14. Escrow Termination. If, as provided in Schedule II, this Escrow Agreement shall not have previously terminated, then this Agreement shall terminate (the “Escrow Termination Date”) upon the first to occur of (i) the date of distribution of the entire balance of the Escrowed Funds to Buyer (or its designees) pursuant to Schedule II, and (ii) August 29, 2007, except with respect to any pending claim(s) filed in accordance with Schedule II on or prior to such date against the Escrowed Funds pursuant to a Notice hereunder (each, a “Pending Claim”), in which event (x) a portion of the Escrowed Funds equal to the aggregate dollar amount of such Pending Claim(s) shall be retained by Agent, (y) the balance of the Escrowed Funds shall be disbursed to the Shareholders within one business day from such termination so long as the Shareholders have supplied the Agent with appropriate wire instructions, and (z) this Agreement shall terminate upon resolution of all such Pending Claims and the payments of all amounts required to be made from the Escrowed Funds pursuant to this Agreement.
15. Governing Law.
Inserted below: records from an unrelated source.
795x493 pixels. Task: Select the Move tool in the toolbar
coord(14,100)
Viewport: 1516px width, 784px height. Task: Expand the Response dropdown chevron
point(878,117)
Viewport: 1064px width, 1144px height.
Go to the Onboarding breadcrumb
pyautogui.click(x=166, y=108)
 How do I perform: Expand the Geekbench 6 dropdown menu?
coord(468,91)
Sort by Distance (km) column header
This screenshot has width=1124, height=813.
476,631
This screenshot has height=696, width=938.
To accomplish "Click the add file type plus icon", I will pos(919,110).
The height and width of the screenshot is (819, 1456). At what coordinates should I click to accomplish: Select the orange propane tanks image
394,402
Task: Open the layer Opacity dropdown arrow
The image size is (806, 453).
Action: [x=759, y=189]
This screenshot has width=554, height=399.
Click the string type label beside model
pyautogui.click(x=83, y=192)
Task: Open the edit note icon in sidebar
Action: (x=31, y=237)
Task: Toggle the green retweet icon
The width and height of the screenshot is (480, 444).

This Escrow Agreement shall be construed, enforced, and administered in accordance with the internal laws of the State of California without reference to conflicts of laws principles or any other principle which would apply the law of any other state.
16. Automatic Succession Any company into which the Agent may be merged or with which it may be consolidated, or any company to whom Agent may transfer a substantial amount of its Escrow business, shall be the Successor to the Agent without the execution or filing of any paper or any further act on the part of any of the Parties, anything herein to the contrary notwithstanding.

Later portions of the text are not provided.